Gabriella Giandelli pour Le Monde.fr.gabriella giandelli pour Le Monde.fr

La dépendance aux drogues (alcool, tabac…) évoquée dans la deuxième question a souvent été rapprochée de la dépendance amoureuse bien que ses déterminants soient assez différents. On pourrait plutôt dire qu’il existe des hommes ou des femmes dépendants et d’autres qui le sont moins, en fonction des liens plus ou moins forts qu’ils ont tissés dans leur enfance avec leurs repères affectifs.
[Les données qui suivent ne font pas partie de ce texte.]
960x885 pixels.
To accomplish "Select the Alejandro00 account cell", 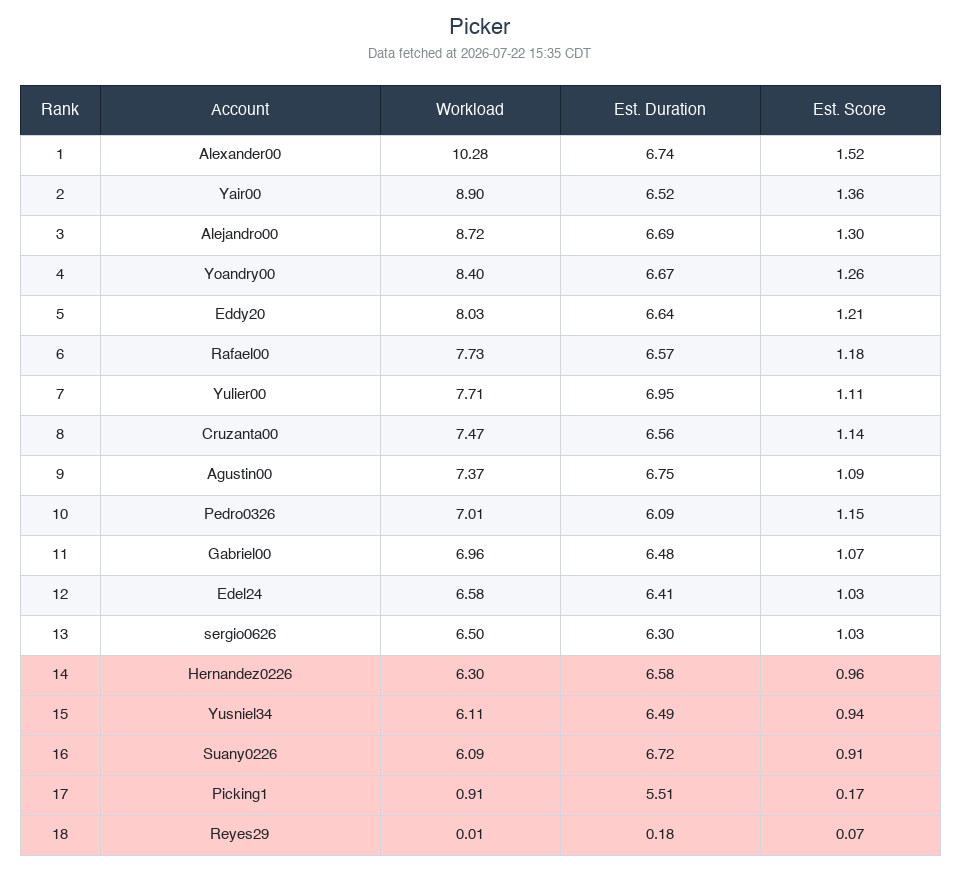I will pos(240,234).
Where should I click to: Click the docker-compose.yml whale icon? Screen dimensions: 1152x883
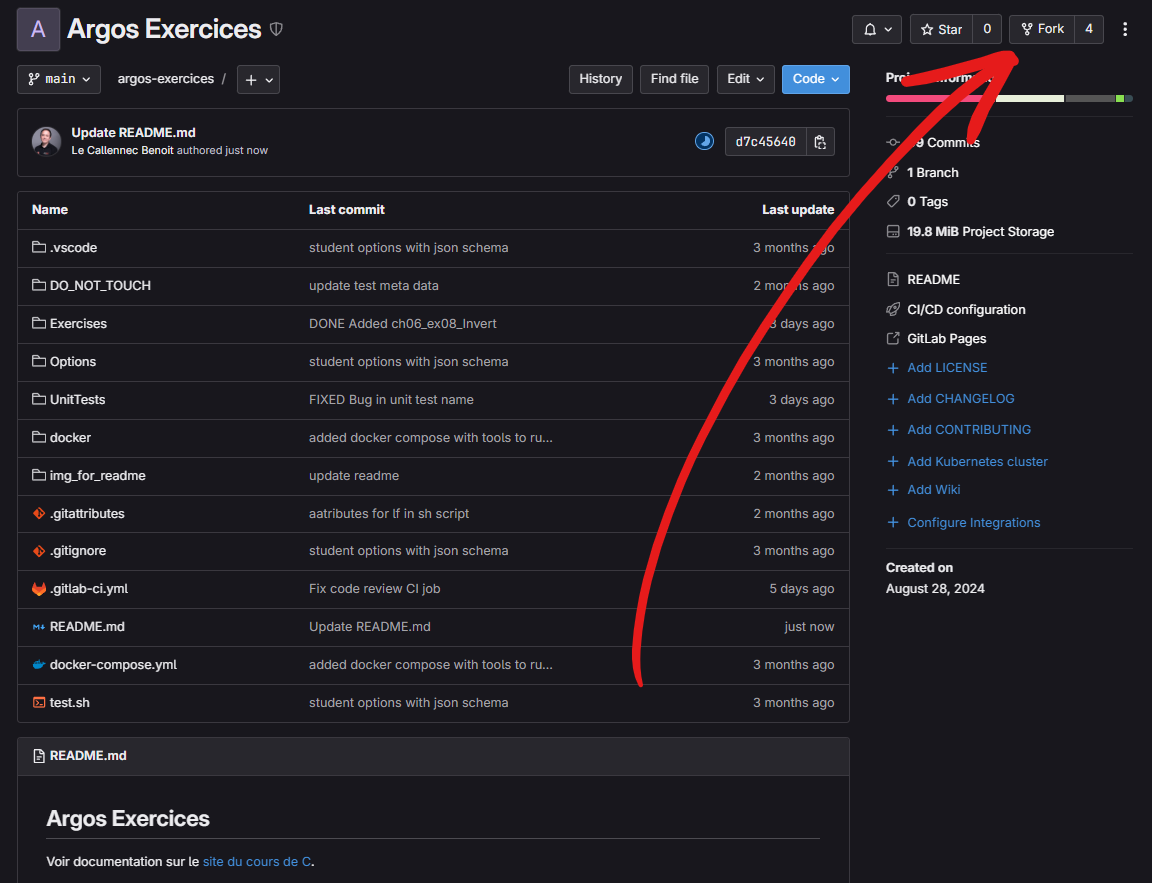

Oui, il est possible d’aimer à en perdre la raison ! C’est d’ailleurs l’objet de l’amour fou, de l’amour total, de l’amour aveugle. Si, par contre, l’amour crée une réelle souffrance, il faut savoir se faire aider par un travail sur soi-même pour en comprendre la dimension symbolique. Le patch d’amour pour permettre le détachement est cependant une très belle idée dont je ne connais pas pour l’instant d’application si ce n’est les formules magiques des marabouts qui travaillent le retour d’amour !

La troisième question aborde le si douloureux problème de la coexistence d’une personnalité perverse dans un couple. L’empreinte amoureuse est en général très forte, voire en « coup de foudre », la phase passionnelle est fulgurante, ravageuse, meurtrière de passion dévorante. La suite est cataclysmique selon ce que l’on appelle le cycle de la violence : une phase amoureuse suivie d’emprise agressive, de mots blessants, de dévalorisation, voire de coups, suivie d’une apparente prise de conscience, d’un repenti puis de ce que l’on a appelé une « nouvelle lune de miel » jusqu’à ce que revienne le prochain accès de violence. Le lien conjugal n’est entretenu que par le paradoxe d’un attachement peu ordinaire malgré la crainte du retour de la violence. Mais les arguments du pervers parviennent régulièrement à chasser les doutes de sa victime. Non, on ne peut contrôler les émotions dans les instants où la victime est sous emprise. Seul un thérapeute solide et direct pourra aider la victime à ne plus s’accepter comme victime. Les thérapies de couple sont en général un échec.